### WHAT IS EXPECTED:
Every line from the one with "The image size is (1148, 1056)." to the one with "Click the blue bullet", including those two, is to be copied exactly; all other lines of the entries below are left out.

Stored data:
* * * * * * *
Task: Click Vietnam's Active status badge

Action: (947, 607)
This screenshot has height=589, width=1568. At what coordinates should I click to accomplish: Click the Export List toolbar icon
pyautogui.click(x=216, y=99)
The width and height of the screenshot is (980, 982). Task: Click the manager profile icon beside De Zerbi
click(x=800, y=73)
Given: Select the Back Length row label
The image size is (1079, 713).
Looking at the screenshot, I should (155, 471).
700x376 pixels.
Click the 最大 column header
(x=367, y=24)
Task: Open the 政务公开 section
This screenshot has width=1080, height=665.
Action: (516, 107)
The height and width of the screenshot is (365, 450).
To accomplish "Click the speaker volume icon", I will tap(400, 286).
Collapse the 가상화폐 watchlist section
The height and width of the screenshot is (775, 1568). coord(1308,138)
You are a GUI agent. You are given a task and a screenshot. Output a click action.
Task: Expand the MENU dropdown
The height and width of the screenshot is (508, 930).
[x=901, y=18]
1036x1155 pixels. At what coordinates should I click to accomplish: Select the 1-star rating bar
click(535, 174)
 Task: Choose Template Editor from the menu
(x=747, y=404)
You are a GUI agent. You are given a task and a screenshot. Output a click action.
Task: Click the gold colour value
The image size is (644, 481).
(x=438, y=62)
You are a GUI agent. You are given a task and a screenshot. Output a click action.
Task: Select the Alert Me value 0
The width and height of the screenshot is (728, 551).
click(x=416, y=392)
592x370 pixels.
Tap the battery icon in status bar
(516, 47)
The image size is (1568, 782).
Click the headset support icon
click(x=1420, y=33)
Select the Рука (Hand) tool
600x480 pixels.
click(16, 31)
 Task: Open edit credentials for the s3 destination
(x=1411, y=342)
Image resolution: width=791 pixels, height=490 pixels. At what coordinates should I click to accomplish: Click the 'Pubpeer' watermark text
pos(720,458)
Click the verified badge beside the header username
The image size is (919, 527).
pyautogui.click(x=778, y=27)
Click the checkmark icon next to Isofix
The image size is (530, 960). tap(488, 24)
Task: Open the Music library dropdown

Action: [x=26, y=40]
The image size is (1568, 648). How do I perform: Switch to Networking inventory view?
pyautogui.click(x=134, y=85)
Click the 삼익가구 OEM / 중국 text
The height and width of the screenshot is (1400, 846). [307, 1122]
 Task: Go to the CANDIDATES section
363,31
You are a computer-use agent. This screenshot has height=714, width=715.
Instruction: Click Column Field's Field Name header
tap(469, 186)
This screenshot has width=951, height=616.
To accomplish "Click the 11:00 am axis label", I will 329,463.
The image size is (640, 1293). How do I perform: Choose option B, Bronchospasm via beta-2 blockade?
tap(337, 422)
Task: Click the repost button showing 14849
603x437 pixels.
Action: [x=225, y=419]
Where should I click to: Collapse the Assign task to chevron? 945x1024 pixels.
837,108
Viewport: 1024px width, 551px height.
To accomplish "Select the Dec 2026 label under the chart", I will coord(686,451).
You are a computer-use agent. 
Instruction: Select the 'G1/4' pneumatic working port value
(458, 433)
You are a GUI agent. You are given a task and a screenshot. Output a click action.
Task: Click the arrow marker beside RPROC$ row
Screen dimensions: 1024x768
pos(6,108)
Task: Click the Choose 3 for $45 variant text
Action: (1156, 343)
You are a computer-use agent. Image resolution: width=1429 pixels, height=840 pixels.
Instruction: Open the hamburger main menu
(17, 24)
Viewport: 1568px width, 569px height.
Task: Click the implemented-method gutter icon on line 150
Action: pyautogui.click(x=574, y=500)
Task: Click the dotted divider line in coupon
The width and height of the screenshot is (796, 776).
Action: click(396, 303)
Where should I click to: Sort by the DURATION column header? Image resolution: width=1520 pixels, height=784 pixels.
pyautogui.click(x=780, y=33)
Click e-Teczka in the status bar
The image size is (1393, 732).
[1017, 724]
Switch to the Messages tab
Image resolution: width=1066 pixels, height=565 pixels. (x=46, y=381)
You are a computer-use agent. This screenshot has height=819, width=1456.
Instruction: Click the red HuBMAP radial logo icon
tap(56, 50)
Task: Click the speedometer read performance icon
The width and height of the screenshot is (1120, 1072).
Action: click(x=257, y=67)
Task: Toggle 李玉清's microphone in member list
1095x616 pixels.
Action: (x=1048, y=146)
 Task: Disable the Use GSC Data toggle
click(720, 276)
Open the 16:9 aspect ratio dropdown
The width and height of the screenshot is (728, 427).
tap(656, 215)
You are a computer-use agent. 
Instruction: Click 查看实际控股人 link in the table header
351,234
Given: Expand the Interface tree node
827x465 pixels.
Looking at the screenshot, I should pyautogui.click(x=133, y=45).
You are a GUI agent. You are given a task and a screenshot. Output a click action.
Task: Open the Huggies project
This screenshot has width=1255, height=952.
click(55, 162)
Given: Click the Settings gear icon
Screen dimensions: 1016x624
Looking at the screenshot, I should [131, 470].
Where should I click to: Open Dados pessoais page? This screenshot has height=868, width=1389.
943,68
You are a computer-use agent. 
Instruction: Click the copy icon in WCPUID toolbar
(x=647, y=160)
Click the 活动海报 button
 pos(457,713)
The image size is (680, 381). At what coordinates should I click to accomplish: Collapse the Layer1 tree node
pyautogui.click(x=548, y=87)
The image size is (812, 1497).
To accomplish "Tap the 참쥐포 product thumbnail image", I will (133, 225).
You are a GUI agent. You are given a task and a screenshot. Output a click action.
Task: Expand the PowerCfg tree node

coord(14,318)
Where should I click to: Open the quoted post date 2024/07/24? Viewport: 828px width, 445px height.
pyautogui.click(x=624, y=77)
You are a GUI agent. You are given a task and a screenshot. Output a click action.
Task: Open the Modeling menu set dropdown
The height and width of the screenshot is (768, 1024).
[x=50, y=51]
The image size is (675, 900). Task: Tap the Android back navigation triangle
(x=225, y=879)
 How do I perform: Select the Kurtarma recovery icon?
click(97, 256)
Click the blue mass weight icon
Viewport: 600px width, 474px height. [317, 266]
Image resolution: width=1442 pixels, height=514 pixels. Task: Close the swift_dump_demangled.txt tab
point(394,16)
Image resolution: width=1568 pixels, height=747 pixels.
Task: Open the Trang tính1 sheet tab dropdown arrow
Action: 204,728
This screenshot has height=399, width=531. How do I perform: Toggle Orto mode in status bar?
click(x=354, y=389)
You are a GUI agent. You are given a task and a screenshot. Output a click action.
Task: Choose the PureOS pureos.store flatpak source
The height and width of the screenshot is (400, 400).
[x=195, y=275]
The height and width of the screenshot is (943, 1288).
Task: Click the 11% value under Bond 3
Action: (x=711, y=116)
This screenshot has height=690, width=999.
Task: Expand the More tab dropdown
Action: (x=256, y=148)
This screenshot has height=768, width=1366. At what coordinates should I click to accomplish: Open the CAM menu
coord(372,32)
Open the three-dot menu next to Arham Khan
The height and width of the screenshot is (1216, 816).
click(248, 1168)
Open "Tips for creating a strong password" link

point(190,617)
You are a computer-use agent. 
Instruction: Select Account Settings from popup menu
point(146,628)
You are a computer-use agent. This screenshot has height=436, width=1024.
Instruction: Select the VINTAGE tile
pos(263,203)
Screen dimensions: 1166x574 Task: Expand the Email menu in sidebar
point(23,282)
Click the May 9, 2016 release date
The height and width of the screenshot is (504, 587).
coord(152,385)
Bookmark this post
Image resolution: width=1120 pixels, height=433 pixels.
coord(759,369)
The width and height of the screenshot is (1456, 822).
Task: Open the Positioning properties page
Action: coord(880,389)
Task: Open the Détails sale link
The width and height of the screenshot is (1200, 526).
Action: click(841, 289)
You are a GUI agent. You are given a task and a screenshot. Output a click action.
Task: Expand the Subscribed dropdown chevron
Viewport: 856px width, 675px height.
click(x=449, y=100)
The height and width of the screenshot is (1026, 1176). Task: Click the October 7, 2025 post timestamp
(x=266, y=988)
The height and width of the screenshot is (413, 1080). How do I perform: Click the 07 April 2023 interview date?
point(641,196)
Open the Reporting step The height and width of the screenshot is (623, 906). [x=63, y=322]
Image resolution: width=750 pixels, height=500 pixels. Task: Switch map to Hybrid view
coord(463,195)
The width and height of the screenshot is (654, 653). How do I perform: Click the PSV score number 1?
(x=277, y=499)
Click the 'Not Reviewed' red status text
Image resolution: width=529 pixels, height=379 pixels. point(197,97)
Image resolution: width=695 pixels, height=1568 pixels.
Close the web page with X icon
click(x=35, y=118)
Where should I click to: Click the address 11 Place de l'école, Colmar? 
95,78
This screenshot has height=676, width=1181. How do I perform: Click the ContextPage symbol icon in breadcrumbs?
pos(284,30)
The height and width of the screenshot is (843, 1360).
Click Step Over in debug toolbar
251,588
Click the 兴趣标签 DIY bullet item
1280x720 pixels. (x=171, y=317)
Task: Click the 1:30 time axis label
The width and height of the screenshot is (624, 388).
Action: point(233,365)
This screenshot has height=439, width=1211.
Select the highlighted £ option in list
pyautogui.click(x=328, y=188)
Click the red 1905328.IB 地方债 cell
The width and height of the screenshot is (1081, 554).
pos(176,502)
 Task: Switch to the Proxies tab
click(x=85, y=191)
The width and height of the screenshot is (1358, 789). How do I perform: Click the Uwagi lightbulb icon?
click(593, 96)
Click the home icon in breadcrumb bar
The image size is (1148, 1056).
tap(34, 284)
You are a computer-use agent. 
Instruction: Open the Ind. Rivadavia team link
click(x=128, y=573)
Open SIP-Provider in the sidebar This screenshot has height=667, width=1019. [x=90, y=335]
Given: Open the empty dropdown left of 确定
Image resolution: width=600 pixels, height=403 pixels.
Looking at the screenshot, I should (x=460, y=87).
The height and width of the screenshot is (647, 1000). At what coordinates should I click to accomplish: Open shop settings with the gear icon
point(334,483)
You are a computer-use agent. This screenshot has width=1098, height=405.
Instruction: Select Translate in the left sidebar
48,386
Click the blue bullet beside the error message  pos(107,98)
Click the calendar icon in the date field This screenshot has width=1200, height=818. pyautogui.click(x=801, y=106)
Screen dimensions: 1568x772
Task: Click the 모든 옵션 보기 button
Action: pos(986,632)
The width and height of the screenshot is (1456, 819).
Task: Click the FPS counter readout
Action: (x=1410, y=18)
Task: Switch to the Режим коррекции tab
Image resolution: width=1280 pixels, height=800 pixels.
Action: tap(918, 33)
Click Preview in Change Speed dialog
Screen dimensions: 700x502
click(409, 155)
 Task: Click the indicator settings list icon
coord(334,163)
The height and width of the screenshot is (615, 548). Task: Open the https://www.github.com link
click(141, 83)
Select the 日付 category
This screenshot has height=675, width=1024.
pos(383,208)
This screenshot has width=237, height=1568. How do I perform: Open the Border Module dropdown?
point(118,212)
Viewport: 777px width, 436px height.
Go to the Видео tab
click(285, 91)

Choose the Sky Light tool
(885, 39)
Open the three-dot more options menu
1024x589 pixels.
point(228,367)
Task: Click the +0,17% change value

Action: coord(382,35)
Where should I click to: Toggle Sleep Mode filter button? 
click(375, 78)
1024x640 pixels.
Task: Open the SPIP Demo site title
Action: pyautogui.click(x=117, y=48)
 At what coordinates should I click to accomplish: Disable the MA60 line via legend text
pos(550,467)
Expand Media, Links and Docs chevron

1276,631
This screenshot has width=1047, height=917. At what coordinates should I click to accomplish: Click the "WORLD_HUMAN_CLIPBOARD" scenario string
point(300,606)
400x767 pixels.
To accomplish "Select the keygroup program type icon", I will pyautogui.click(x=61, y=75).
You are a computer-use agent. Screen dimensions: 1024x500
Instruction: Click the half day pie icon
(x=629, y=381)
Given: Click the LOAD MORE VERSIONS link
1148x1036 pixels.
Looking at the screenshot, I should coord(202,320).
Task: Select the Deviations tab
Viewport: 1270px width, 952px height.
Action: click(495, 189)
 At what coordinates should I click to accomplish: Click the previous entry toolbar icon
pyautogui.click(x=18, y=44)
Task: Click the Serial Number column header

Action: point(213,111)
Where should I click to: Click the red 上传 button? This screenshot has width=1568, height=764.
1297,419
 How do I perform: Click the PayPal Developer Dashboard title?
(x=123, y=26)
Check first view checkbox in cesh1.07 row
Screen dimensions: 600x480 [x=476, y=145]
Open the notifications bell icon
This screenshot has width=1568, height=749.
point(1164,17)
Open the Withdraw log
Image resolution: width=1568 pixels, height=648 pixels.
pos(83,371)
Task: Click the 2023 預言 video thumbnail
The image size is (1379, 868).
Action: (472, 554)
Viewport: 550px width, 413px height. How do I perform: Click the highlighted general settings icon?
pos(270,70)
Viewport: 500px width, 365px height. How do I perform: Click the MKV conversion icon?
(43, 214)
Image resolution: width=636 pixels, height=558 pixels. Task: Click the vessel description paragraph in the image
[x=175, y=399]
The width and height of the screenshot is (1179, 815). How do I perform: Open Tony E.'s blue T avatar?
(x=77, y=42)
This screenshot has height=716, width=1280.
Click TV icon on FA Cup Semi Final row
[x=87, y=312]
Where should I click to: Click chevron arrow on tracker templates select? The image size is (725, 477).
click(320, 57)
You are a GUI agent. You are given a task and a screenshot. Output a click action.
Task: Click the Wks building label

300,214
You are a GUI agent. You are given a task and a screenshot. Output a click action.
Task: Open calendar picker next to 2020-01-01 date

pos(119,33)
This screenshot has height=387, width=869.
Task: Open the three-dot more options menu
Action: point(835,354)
* * * * * * *
### ANSWER SECTION:
The image size is (1148, 1056).
tap(34, 284)
You are a computer-use agent. 
Instruction: Open the Ind. Rivadavia team link
click(x=128, y=573)
Open SIP-Provider in the sidebar This screenshot has height=667, width=1019. [x=90, y=335]
Given: Open the empty dropdown left of 确定
Image resolution: width=600 pixels, height=403 pixels.
Looking at the screenshot, I should (x=460, y=87).
The height and width of the screenshot is (647, 1000). At what coordinates should I click to accomplish: Open shop settings with the gear icon
point(334,483)
You are a computer-use agent. This screenshot has width=1098, height=405.
Instruction: Select Translate in the left sidebar
48,386
Click the blue bullet beside the error message  pos(107,98)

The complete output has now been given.